While Milliman’s own method does not externalize trade execution, managing director Ram Kelkar says: “It does support the usage of advanced algos designed by banks, even while maintaining confidentiality about proprietary trading strategies when executing large and potentially market-moving transactions.”

But Marquee’s returns are on a sliding scale, according to Atlantic’s Greenwood. The free tier is “very basic”—in interest rate swaps, for example, grid points might be limited from one month up to five years in several increments, and only in major currencies. For grid points that are overnight or one week, say, or for secondary markets, volatilities or more advanced derivatives, “that’s what you pay for”, he adds.

And being free may not equate to having no value for Goldman, he points out. Free use of the basic service for testing may mean that clients are more inclined to include Goldman in their panel of banks when asking for prices.

A Goldman insider concurs. Even where the bank doesn’t charge directly for all tiers of service, the “mindshare” generated by using Marquee makes for “client stickiness”, says the source.

If Marquee succeeds in bringing more of these big beasts under its awning, it will be quite the show.

Visualizing techniques

Marquee’s Python-based Visual Structuring is a cool derivatives-pricing tool that helps shorten the sales cycle, says platform head Chris Churchman, by illustrating derivatives through the lens of best-in-class consumer-like experiences, such as Amazon.

Instead of offering just one price at a time, the tool models many different variations of a trade, and illustrates how each scenario makes or loses money, how Greeks will evolve over time and space, if the trade is cheap and why.

Using the example of a one-year EUR/USD put spread, a mobile app shows the price, history and projection of spot and the forward. The price changes according to different expiries, and contour lines show the breakeven and payout multiples. The impact of macro events is woven in to predict how much prices will move on central bank announcements. A star-ranking system shows the cheapness of trades relative to historical norms, and a skew premium, the discount to Black-Scholes.

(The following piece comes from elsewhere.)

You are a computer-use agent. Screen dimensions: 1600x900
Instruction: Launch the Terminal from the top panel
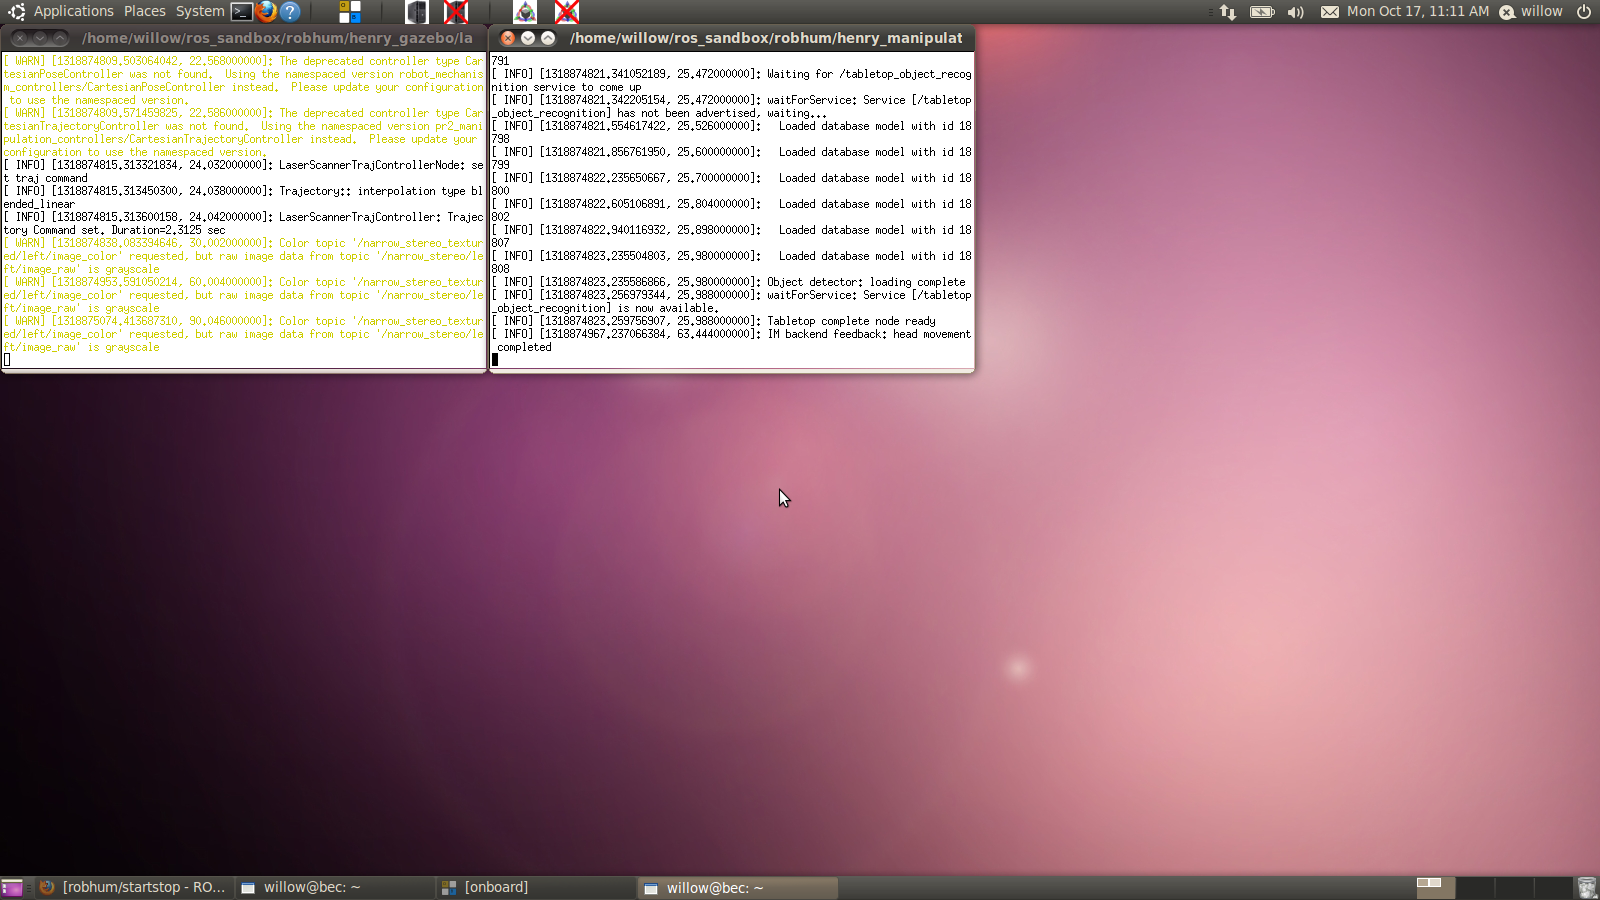point(241,12)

Yet all this is just a “jumping-off point”, says Churchman, as the metrics can be compared to other types of trades such as butterflies, or different underlyings like single stock equities or crypto. “You can start looking at multi-asset class ideas all in the same environment. It becomes a cross-asset way of talking about derivatives that just never existed before.”

In April, Visual Structuring was rolled out for equities, cryptocurrency and precious metals. FX exotics such as window barriers are being added—“hard trades to understand, but really easy once you see a picture”, says Churchman—and further expansions are planned for credit and, after that, rates options.